Een glorieuze stemming maakte zich van Jan meester, was 't het bier, de muziek of de meisjes? Hij dartelde en spartelde rond en kietelde ze hier en kneep ze daar en friemelde ze eens onder de rokken. Hij ontzag zich ook niet meer zijn eigen stevige meid ferm te grazen te nemen. Verliefd als een sperwer, drukte hij haar tegen zijn borst. Fluisterend aan haar oor, zijn arm laag en stijf om haar heen geklemd, voerde hij haar ongemerkt de dansplaats uit, naar buiten waar nog wat luwe wind de avondkoelte verzachtte. Zij drong zich dicht tegen den jongen aan en leidde hem verder voort. In de hooiberg maakten zij samen een nest, innig en snel als twee felle vogels. De avond was lauw, het hooi broeide.
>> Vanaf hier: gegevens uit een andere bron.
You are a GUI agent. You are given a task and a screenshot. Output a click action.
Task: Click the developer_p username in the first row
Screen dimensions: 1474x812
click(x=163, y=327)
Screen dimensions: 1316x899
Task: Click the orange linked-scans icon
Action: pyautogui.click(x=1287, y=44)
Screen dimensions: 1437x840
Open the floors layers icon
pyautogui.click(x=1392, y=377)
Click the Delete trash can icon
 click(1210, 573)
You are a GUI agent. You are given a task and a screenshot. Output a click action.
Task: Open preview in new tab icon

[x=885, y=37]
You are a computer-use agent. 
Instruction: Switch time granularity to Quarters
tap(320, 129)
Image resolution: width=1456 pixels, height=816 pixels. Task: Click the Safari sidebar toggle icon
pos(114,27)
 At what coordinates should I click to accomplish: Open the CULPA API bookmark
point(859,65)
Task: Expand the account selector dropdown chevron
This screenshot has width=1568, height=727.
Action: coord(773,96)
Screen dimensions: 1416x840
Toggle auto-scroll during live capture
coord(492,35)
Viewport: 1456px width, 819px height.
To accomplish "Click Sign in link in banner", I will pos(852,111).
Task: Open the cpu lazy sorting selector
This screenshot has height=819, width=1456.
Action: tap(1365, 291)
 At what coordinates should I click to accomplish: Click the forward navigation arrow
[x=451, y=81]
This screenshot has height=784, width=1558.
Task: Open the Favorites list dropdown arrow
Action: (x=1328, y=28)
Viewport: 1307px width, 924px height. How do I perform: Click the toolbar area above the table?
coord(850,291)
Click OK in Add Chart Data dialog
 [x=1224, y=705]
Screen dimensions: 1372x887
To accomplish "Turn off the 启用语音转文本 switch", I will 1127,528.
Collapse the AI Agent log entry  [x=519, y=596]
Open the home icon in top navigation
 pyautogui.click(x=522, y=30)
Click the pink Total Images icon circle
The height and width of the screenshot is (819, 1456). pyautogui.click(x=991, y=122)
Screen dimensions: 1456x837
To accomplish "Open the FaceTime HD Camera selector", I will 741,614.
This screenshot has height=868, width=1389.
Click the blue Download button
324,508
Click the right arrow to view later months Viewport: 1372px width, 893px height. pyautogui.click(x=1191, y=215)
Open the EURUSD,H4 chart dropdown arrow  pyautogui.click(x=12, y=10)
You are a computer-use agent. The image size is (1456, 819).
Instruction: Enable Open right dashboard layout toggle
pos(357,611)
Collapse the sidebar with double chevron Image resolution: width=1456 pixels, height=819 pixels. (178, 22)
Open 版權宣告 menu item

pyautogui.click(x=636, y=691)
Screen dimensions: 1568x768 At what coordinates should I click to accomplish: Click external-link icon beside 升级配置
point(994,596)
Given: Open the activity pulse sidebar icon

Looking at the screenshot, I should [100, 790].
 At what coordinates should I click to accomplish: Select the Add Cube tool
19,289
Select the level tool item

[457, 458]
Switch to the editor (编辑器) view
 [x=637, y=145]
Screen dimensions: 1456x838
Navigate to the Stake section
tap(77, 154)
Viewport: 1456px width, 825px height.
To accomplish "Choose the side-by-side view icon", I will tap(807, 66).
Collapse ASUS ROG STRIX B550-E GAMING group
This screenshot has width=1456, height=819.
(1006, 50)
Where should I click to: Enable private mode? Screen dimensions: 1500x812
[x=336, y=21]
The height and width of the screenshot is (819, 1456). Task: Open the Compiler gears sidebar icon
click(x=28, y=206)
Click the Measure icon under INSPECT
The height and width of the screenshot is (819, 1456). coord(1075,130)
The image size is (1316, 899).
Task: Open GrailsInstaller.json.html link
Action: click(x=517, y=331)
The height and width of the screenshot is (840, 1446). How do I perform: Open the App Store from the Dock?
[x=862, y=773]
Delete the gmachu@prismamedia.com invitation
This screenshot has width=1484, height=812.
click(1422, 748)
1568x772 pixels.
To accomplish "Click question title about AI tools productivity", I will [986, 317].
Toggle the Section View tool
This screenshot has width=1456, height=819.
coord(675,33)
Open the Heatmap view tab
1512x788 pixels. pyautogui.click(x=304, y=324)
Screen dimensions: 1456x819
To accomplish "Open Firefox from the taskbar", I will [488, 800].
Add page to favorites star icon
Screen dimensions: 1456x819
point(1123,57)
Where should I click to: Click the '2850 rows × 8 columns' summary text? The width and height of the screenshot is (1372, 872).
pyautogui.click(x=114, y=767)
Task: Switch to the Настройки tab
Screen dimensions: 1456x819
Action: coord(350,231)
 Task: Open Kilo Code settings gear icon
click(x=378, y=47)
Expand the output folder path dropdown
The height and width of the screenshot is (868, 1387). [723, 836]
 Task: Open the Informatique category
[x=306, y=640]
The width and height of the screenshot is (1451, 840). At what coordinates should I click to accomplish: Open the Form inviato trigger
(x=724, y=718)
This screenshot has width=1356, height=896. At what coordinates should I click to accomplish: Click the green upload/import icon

De hanen waren al lang aan het kraaien en ook vlak bij hen op het erf kraaide er een luid antwoordend aan de verte, toen Jan wakker werd met een klam gevoel aan zijn lijf, loom en dorstig maar hoogst voldaan. Het meisje sliep nog: ze was diep in het hooi weggezakt, haar mond hing open, haar wangen gloeiden. Jan gaf haar een kus, waardoor zij ontwaakte. Toen ze hem zag, lachte ze,
| |
| |
maar toen kwamen de waterlanders. Meteen was Jan ook heel geroerd en neerslachtig. Het gevoel van mannelijken trots, waarmee hij ontwaakt was, verdween.
Toen begon de hooiberg te leven. Van alle zijden kwam gewoel en geschommel en uit hoeken en gaten kropen halfontkleede schilders en blozende deerns, sommige alweer heelemaal wakker en schertsend, weinigen slechts wat beschaamd!
Gauw waren ook Jan en het maaske hun verdriet vergeten: de meid moest naar de koeien en Jan naar de paarden. Het was maar een vluchtig afscheid - want na een half uur zat men reeds weer op: er werd voortgereden nog verder van huis. Er viel nog meer te beleven. Meester Adriaan was in de wolken over zijn weelderigen nacht!